Comte de Volney (1757-1820)

Les Ruines




III. Troisième système. Culte des symboles, ou idolâtrie.



« Dès l'instant que le peuple agricole eut porté un regard observateur sur les astres, il sentit le besoin d'en distinguer les individus ou les groupes, et de les dénommer chacun proprement, afin de s'entendre dans leur désignation : or, une grande difficulté se présenta pour cet objet : car d'un côté les corps célestes, semblables en formes, n'offraient aucun caractère spécial pour être dénommés; de l'autre, le langage, pauvre en sa naissance , n'avait point d'expressions pour tant d'idées neuves et métaphysiques.


Le mobile ordinaire du génie, le besoin, sut tout surmonter.
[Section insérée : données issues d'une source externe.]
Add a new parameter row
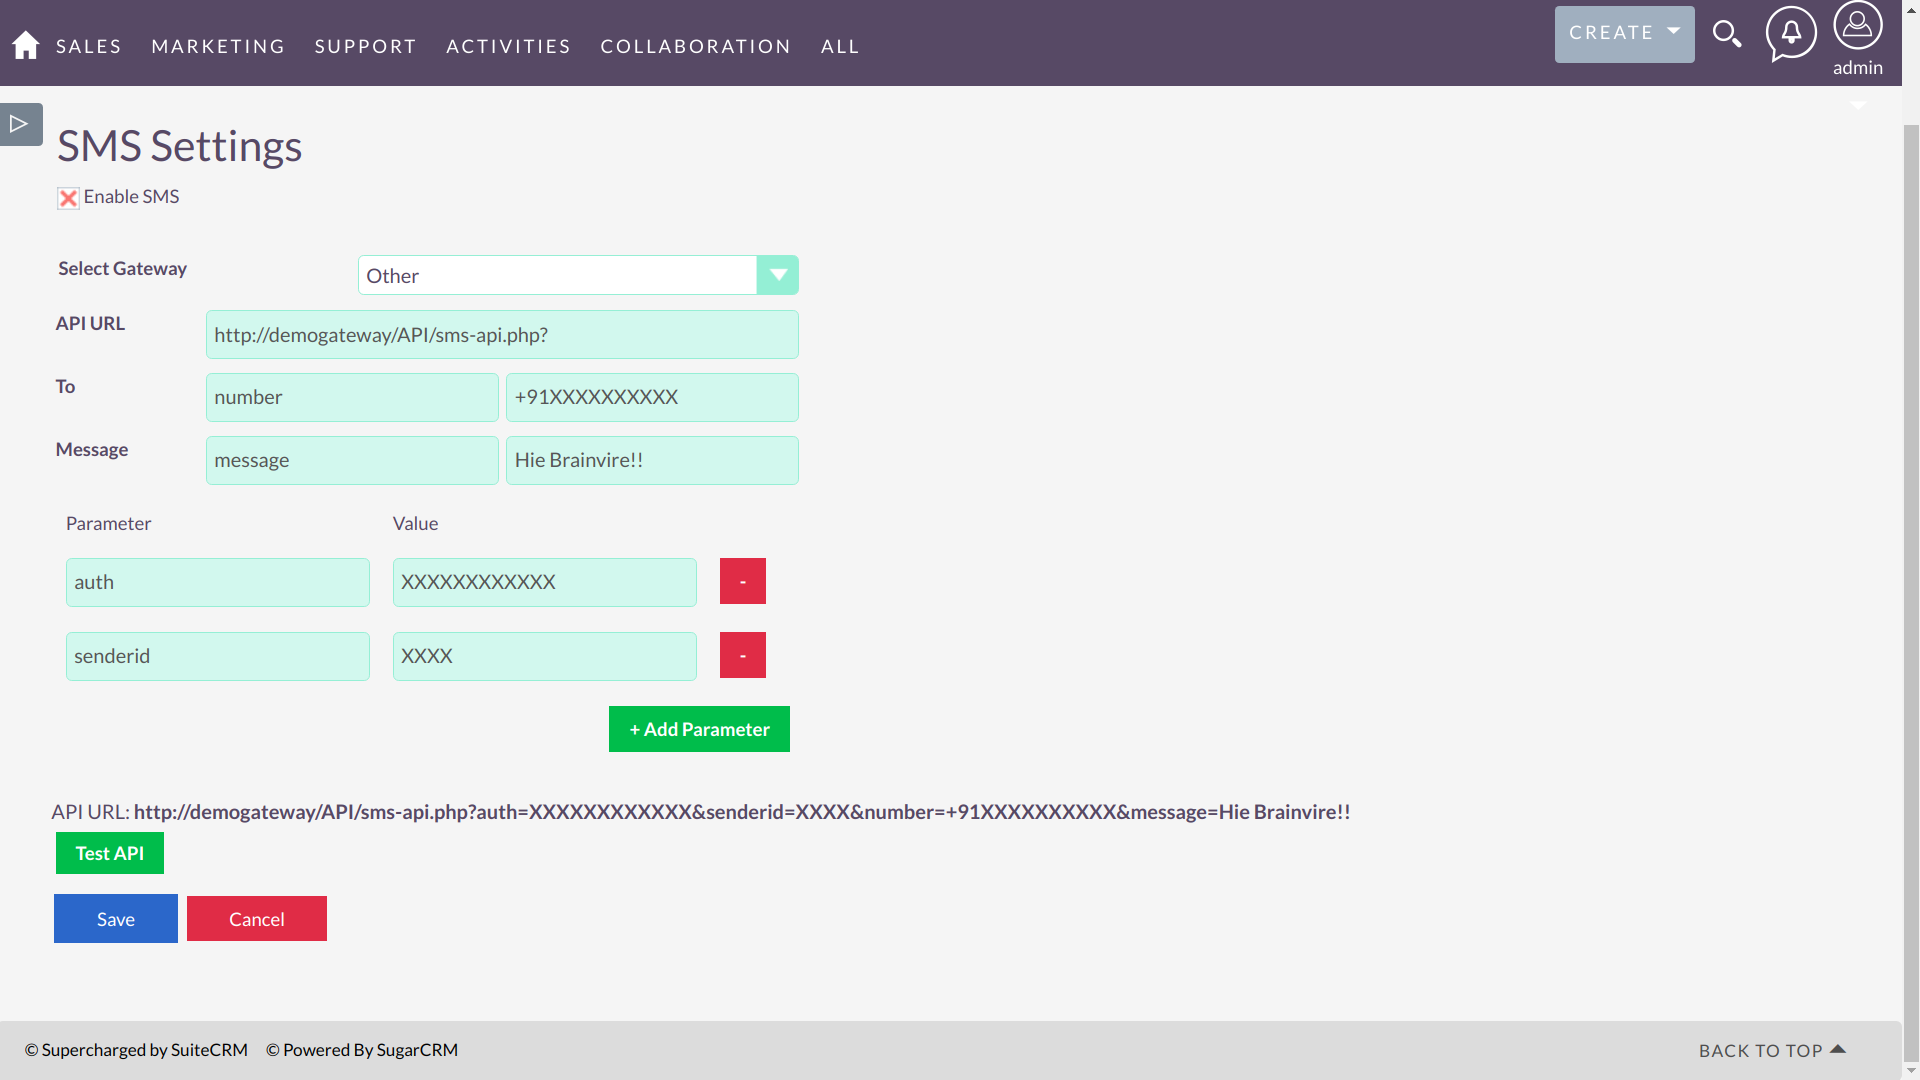 click(x=698, y=728)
Ayant remarqué que dans la révolution annuelle, le renouvellement et l'apparition périodiques des productions terrestres étaient constamment associés au lever ou au coucher de certaines étoiles et à leur position relativement au soleil, terme fondamental de toute comparaison, l'esprit , par un mécanisme naturel, lia dans sa pensée les objets terrestres et célestes qui étaient liés dans le fait ; et leur appliquant un même signe, il donna aux étoiles ou aux groupes qu'il en formait , les noms mêmes des objets terrestres qui leur répondaient.


« Ainsi l'Éthiopien de Thèbes appela astres de l'inondation ou du verse-eau, ceux sous lesquels le fleuve commençait son débordement; astres du boeuf ou du taureau, ceux sous lesquels il convenait d'appliquer la charrue à la terre; astres du lion, ceux où cet animal, chassé des déserts par la soif, se montrait sur les bords du fleuve; astres de l'épi ou de la Vierge moissonneuse, ceux où se recueillait la moisson ; astres de l'agneau, ceux où naissent ces animaux précieux : et ce premier moyen résolut une première partie des difficultés.
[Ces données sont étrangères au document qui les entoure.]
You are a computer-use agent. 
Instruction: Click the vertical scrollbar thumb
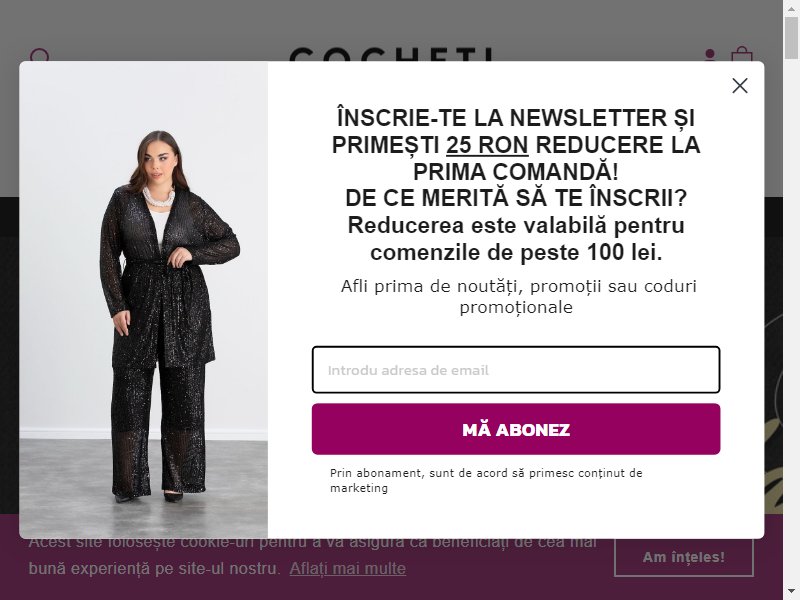[791, 37]
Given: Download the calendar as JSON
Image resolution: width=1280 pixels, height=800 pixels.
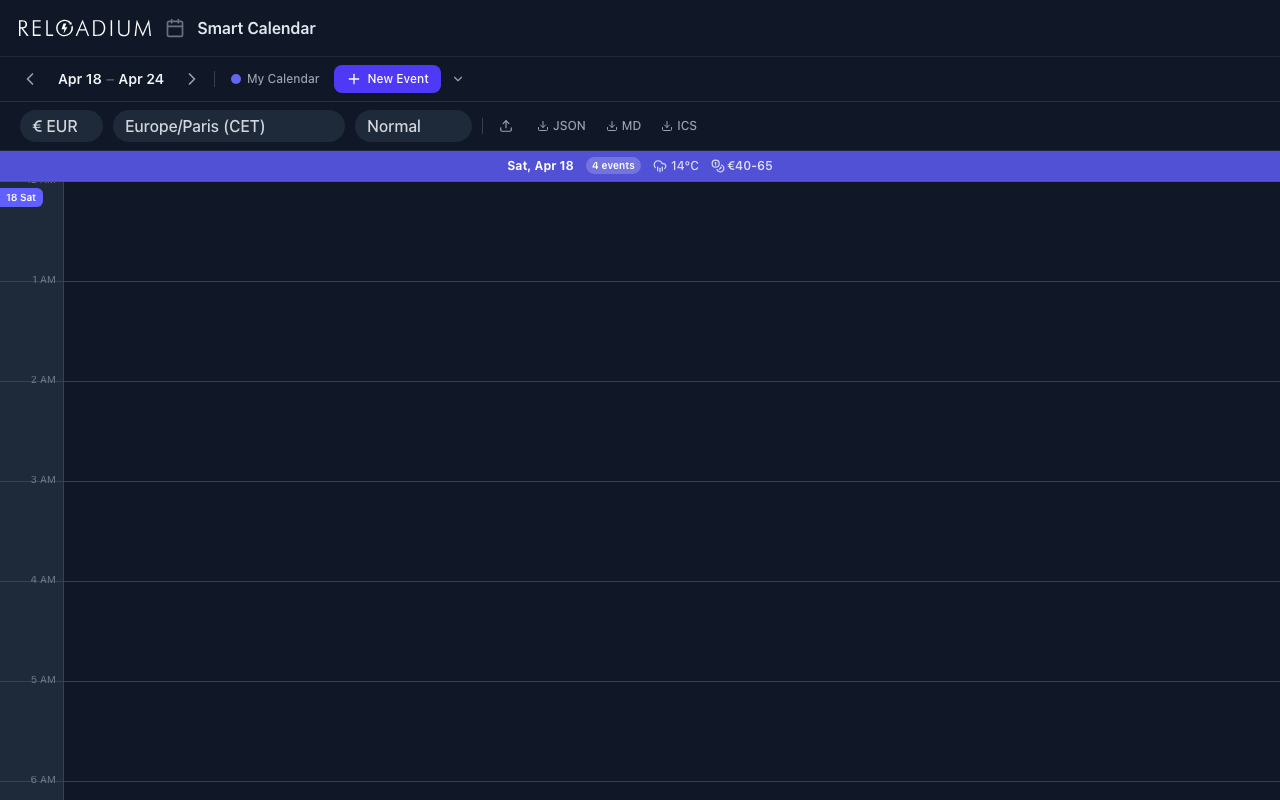Looking at the screenshot, I should pos(561,125).
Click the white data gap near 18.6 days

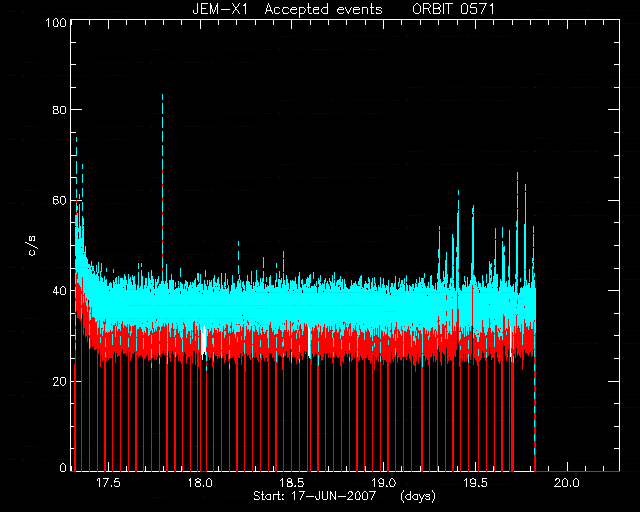coord(309,342)
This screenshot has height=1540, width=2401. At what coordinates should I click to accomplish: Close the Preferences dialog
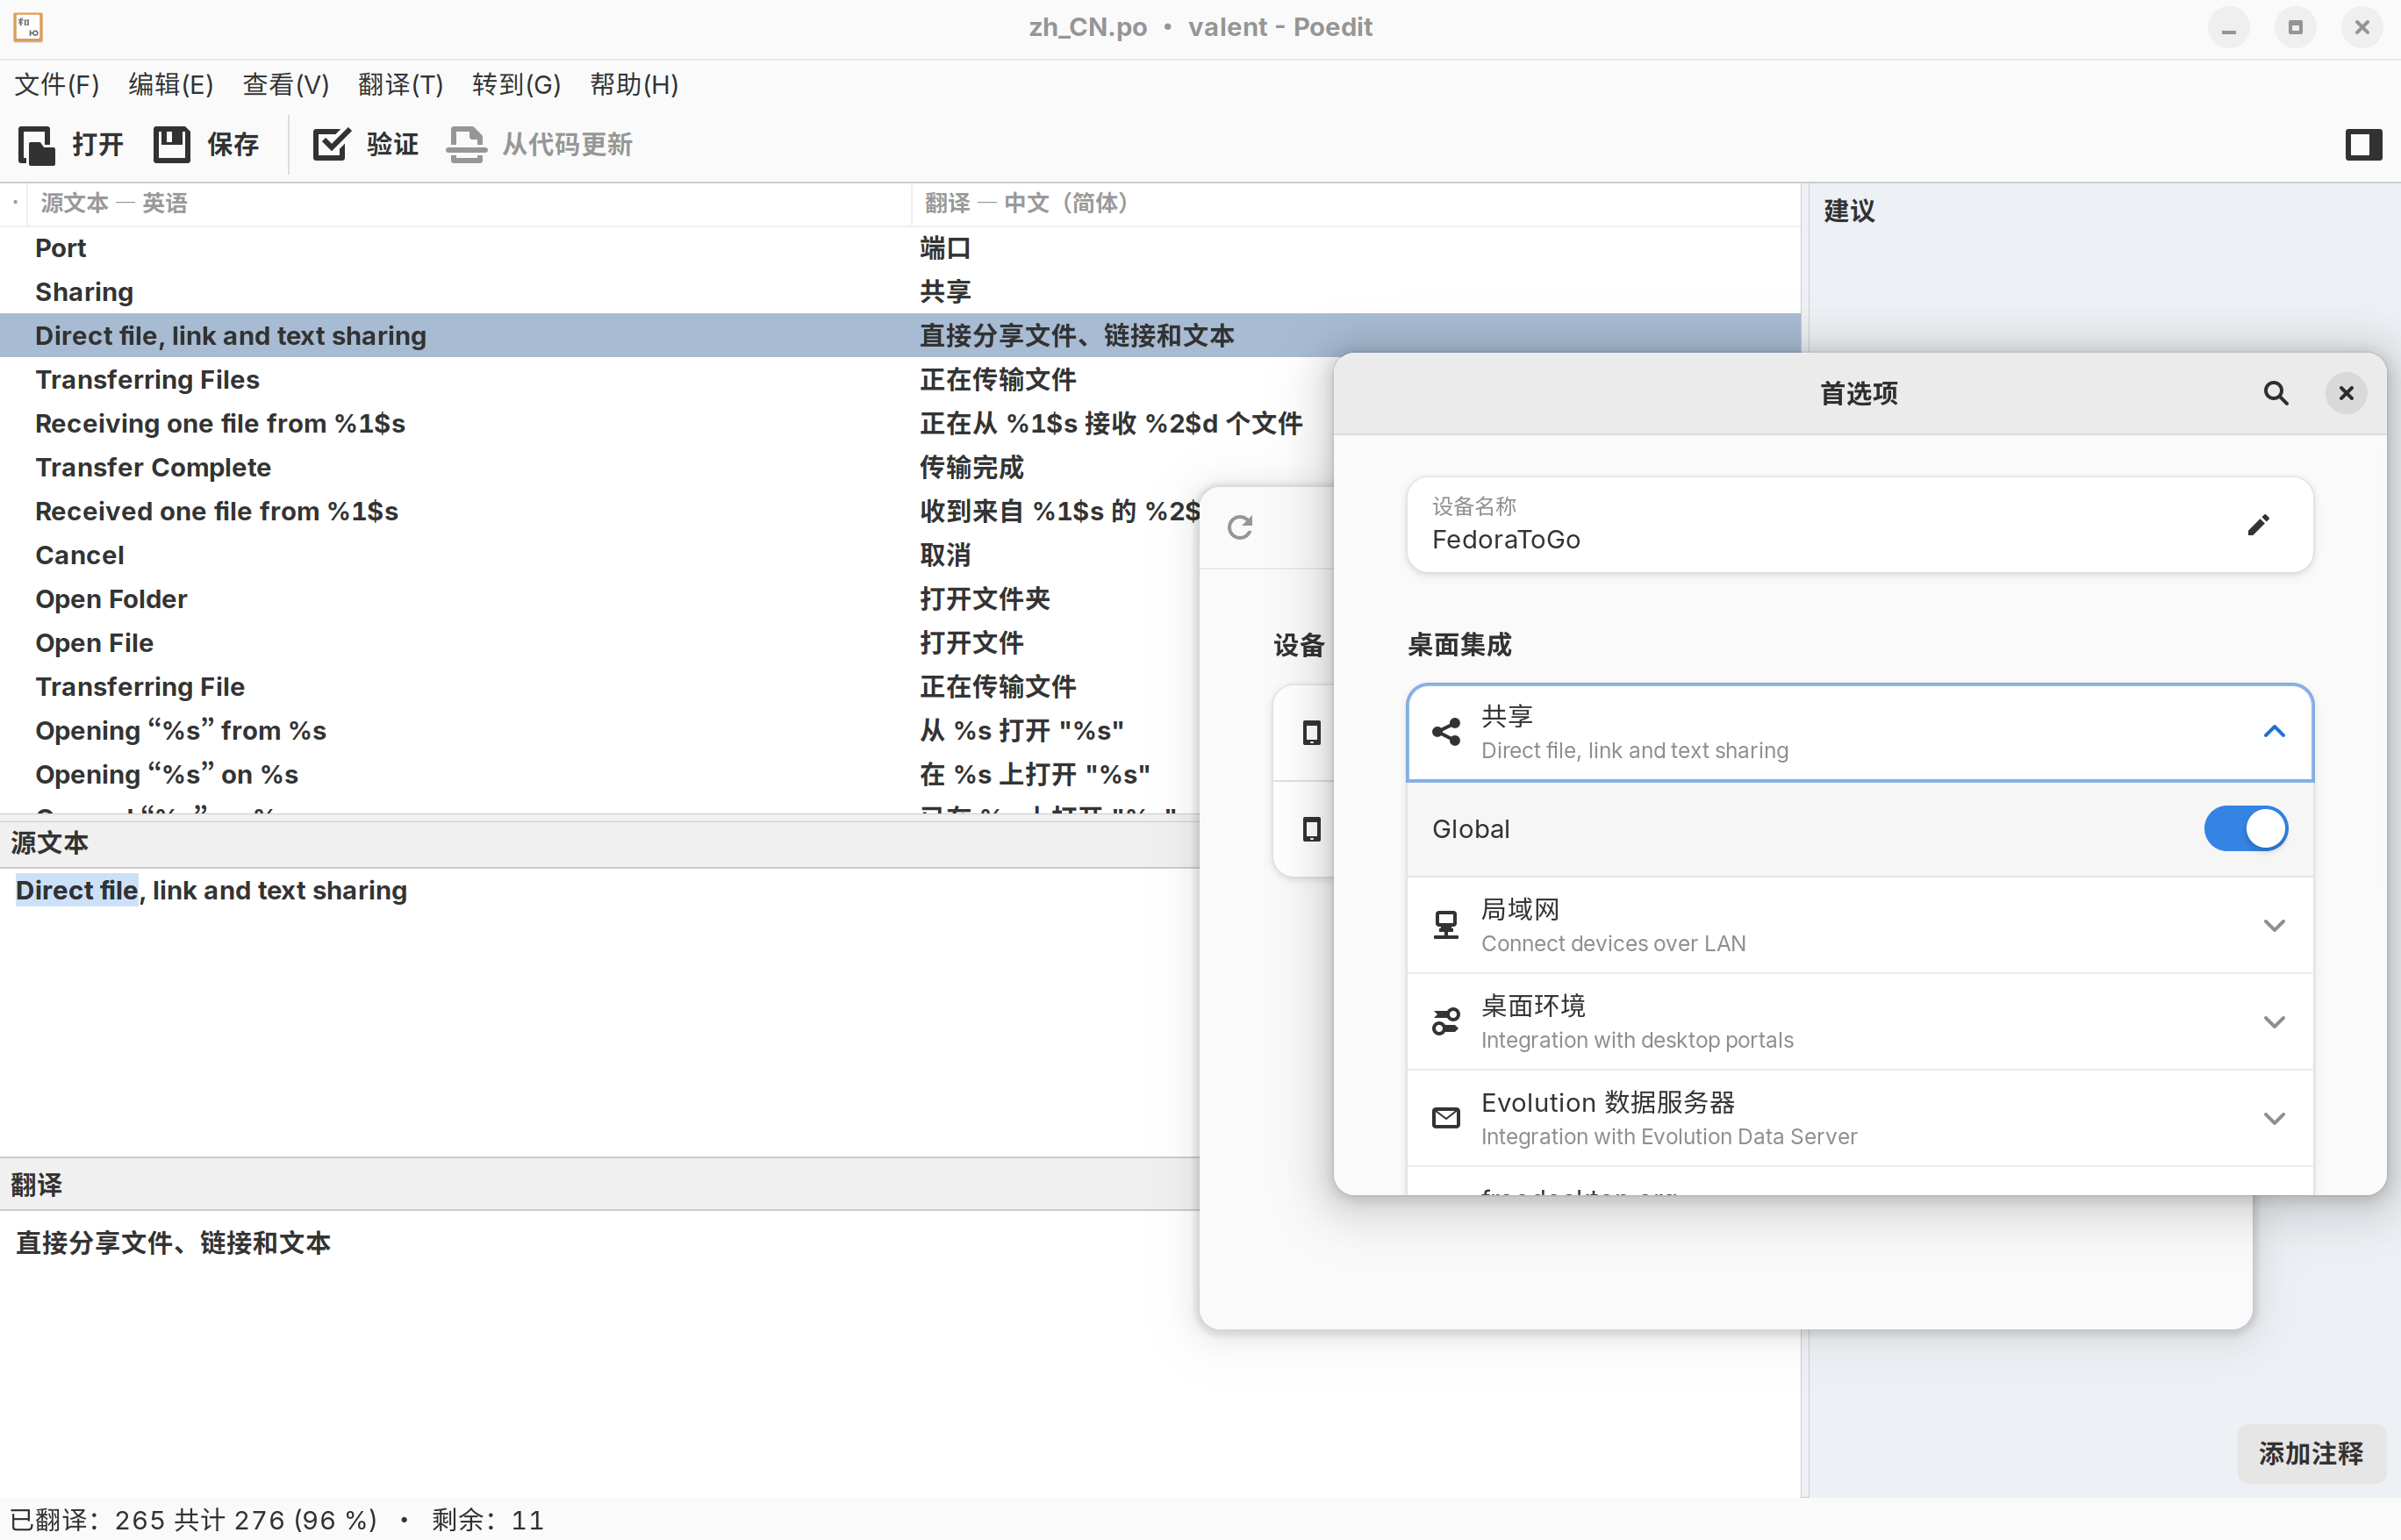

« D'autre part, l'homme avait remarqué, dans les êtres qui l'environnaient, des qualités distinctives et propres à chaque espèce ; et, par une première opération, il en avait retiré un nom pour les désigner; et par une seconde, il y trouva un moyen ingénieux de généraliser ses idées ; et, transportant le nom déjà inventé à tout ce qui présentait une propriété, une action analogue ou semblable , il enrichit son langage d'une métaphore perpétuelle.
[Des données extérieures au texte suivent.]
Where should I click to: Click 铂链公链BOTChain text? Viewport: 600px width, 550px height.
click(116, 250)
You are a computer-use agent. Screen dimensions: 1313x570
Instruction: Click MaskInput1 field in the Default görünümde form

« Ainsi le même Ethiopien ayant observé que le retour de l'inondation répondait constamment à l'apparition d'une très belle étoile qui, à cette époque se montrait vers la source du Nil, et semblait avertir le laboureur de se garder de la surprise des eaux, il compara cette action à celle de l'animal qui, par son aboiement avertit d'un danger , et il appela cet astre le chien, l'aboyeur (Sirius).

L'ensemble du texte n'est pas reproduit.